Tuesday, April 21, 2009

Up and Down We Go

Remember when you were little and you'd play see-saw with an older child and they'd lift you way off the ground, but you couldn't do the same? And remember how it felt when your legs were just long enough to sit comfortably with the see-saw in balance? Awesome. What a great feeling it was to be balanced. Just scant weeks later you'd be too tall to do this. But then, you were taller than some other hapless toddler and in an odd sense a different kind of balance took hold. What was once small became big. Where you were once the weaker, you were now the stronger.


My husband and I have been embroiled in a weeks-long analysis of the power struggle between men and women. Up and down, back and forth we go. Sometimes, I find myself agreeing that some of the changes that have empowered women have come at the expense of men. I agree not so much because I believe women have taken power from men but because I understand that men feel that way.


Other times, I find myself mired in defensiveness and suspicion. It's fair to say I've experienced my fair share of damage and devaluation at the hands of what I perceive to be a man-powered world. From a human point of view, I sympathize. Especially in the workforce, women can seem to be more dynamic and capable. We're the new black, as it were. But making women flavor-of-the-month isn't exactly fair to the men.


Men got us here. They built the big buildings, paved all the roads. They laid the foundation, built the bridges. Obama's plan to rebuild and rehabilitate America is geared to an infrastructure that was all man-made. Obama himself is a man. Men established our system of government, by far the best in the world. Men have farmed for us, fed us, driven us, propelled us, gone to the ends of the earth and all the way into space for us. They have fathered our children, supported our families, held us close and lifted us up. They have fought and died for all of humanity. Ghandi? Churchill? Denzel? These are all men. Love 'em. Big fan. That's why I got one that was just right for me.


But from a woman's point of view, I'm still smitten with the idea of getting equal pay for equal work. I'm still looking to have a client meeting with my husband where the clients don't turn to my husband after I speak to see if he's nodding assent or not. I'm hopeful that some day, I'll have a meaningful conversation with a male counterpart where I don't see him doing the approval scan of my upper body and then the disapproval scan of the rest of me. I don't care if a man finds me attractive. I care if he treats me with the respect and courtesy I deserve as a person.


In fact, I'll admit that one of the things that most attracted me to my husband was that he was nowhere near intimidated by my strength of character. He seemd to rather like it instead. Our relationship seemed balanced right from the start. He was strong in areas where I had weaknesses, and I was steadier in areas where he needed some support. I loved that. I still do. I think it's sexy as hell that he can have a powerful woman as a mate and still be a powerful man in his own right.

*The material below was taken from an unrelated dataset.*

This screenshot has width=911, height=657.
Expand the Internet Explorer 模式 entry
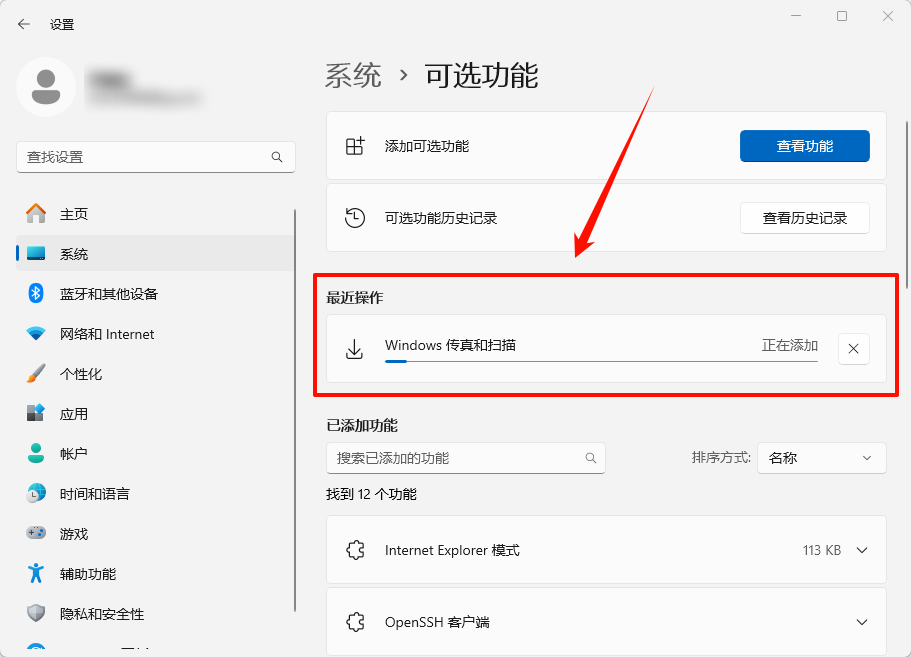[x=864, y=549]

Nonetheless, as we argue our respective points on the issue of men versus women, our gender allegiences are illuminating cracks in the balance veneer we wear. That's o.k. I find the more light that shines through our facades the more, truly, I love us. I love that we talk about things, argue, huff and puff, and then come right back to one another. I love that he values me enough to talk to me, and I love that he's man enough to treat the power struggle intellectually instead of in a more brutish (and more traditionally masculine) way.


And as he articulates the hurt a man can feel when he loses sight of his place in the world, I am brought closer to him. As I lend my perspective on a future where the struggle is less virulent and fairness is the permanent doctrine, he finds me. Up and down we go, back and forth, finding balance in love that is true and honest and real.